Before the advent of computers, animation was drawn by hand. We usually think of cartoons and animated feature films, but there are other types as well. For example, animation is also used in education and training movies. [Javier Anderson] Tracked and released a series of antenna and RF training videos of the Royal Canadian Air Force in the 1950s and 1960s On his YouTube channel.
He found three of the gems, all of which are related to the basic principles of antennas: propagation, directivity and bandwidth (the movie about propagation is linked below). A random search for the names listed in the title will take you into an endless and fascinating rabbit hole about the history of Canadian animation and the formation of the Canadian National Film Agency and its studios. The above search takes several hours, so please be forewarned).For these movies [Javier] Positioning, the animator is [Kaj Pindal]. [Kaj] (1927-2019) is a Danish who studied craftsmanship in his youth and drew an underground anti-Hitler cartoon in Copenhagen until he escaped. He later immigrated to Canada, where he was successful as an artist and educator.
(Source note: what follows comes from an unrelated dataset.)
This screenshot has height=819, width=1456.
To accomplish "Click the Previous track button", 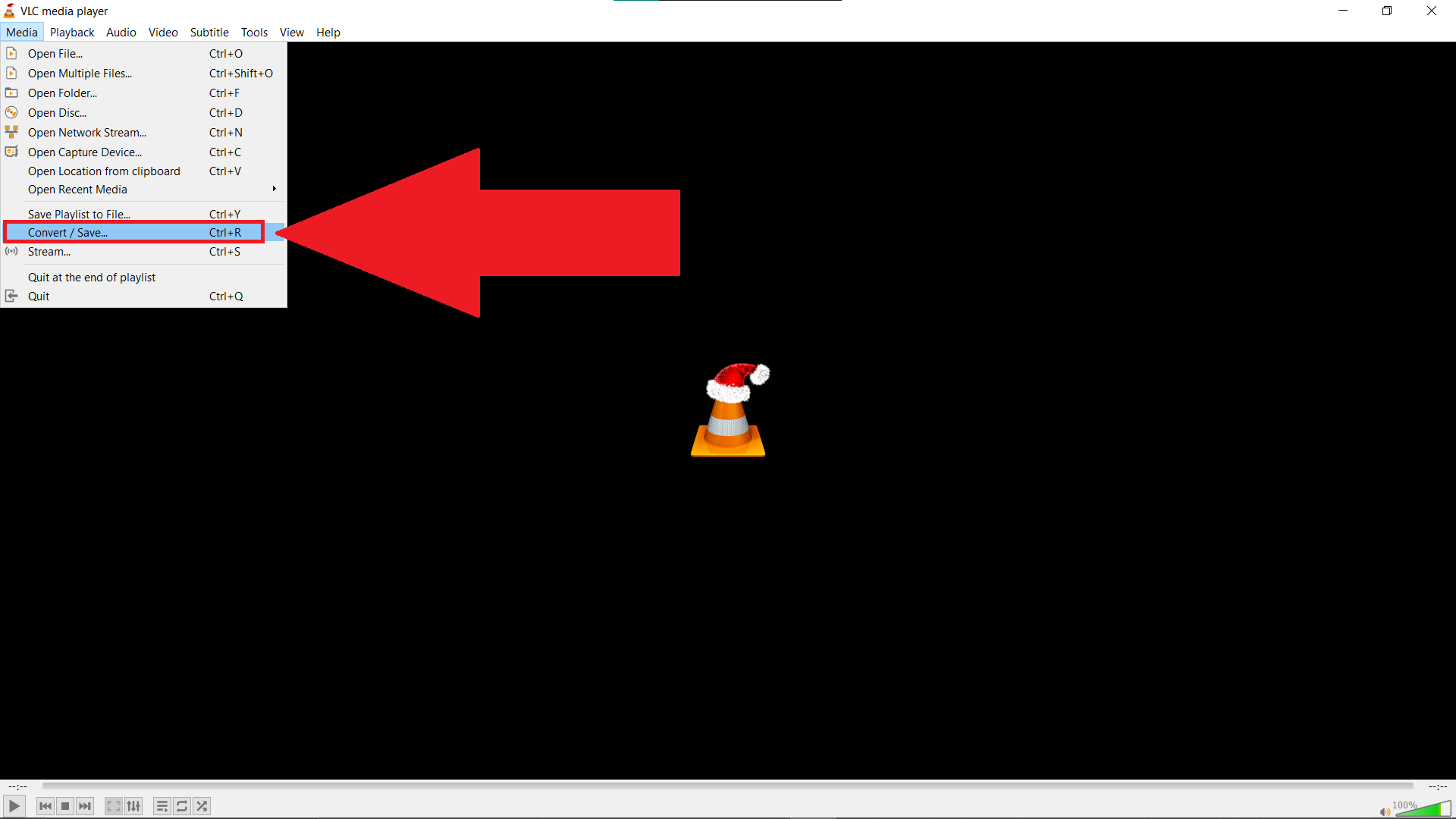I will [45, 806].
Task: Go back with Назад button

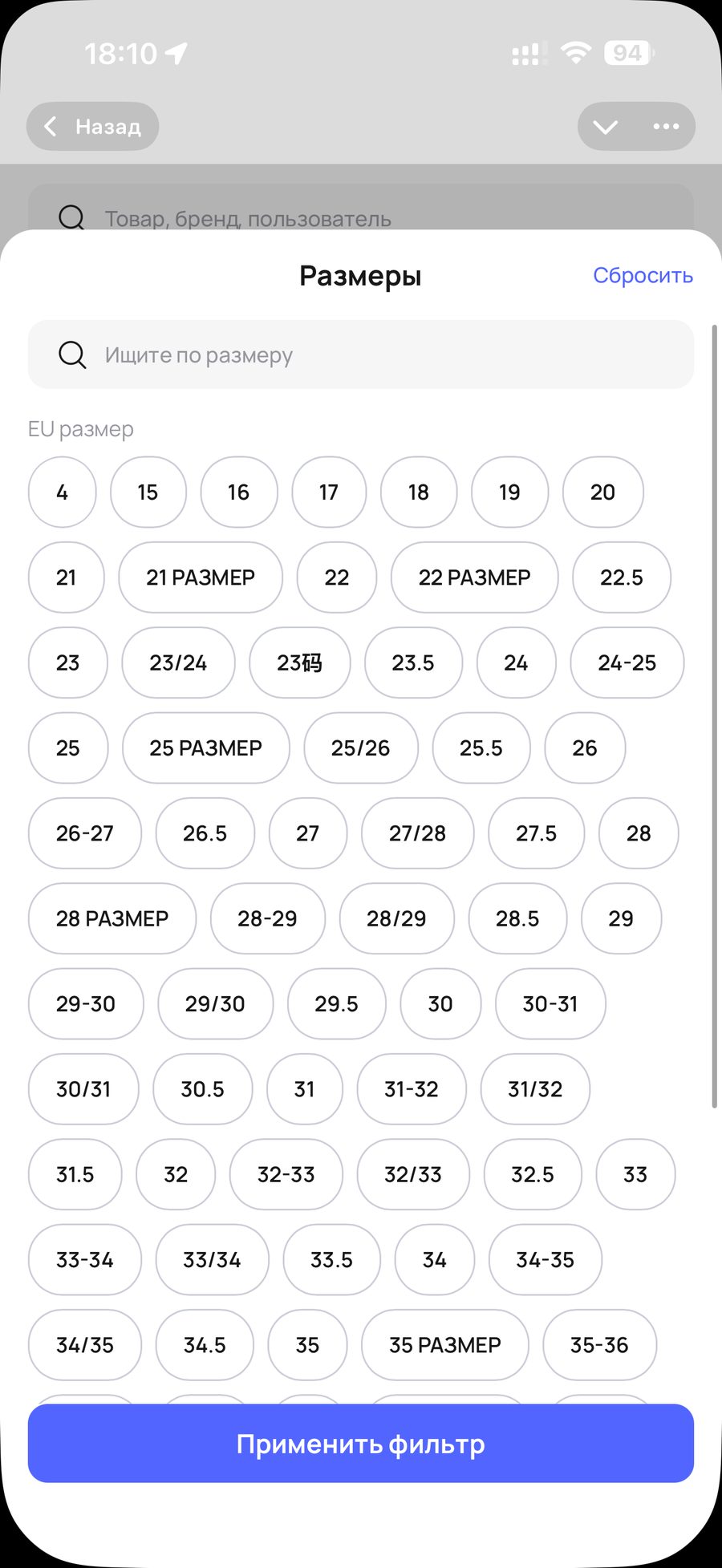Action: [x=93, y=127]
Anyone who tries to truly grasp the physical connection between the current flowing in the antenna wire and the synthetic radiation signal described by the second-order partial differential electromagnetic wave equation will only use textbooks and will definitely agree-this is undoubtedly a topic whose teaching can be marked by animation Improve, for example [Kaj]of. If you want to add more phrases, such as “… In time and space orthogonal…“Enter your conversation, then this movie series is definitely for you.
In your education and/or career, have you encountered any particularly useful or well-made animation educational videos? Are there examples of similar but modern movies using computer-generated images?Thanks readers [Michael Murillo] Recommend these old movies to us.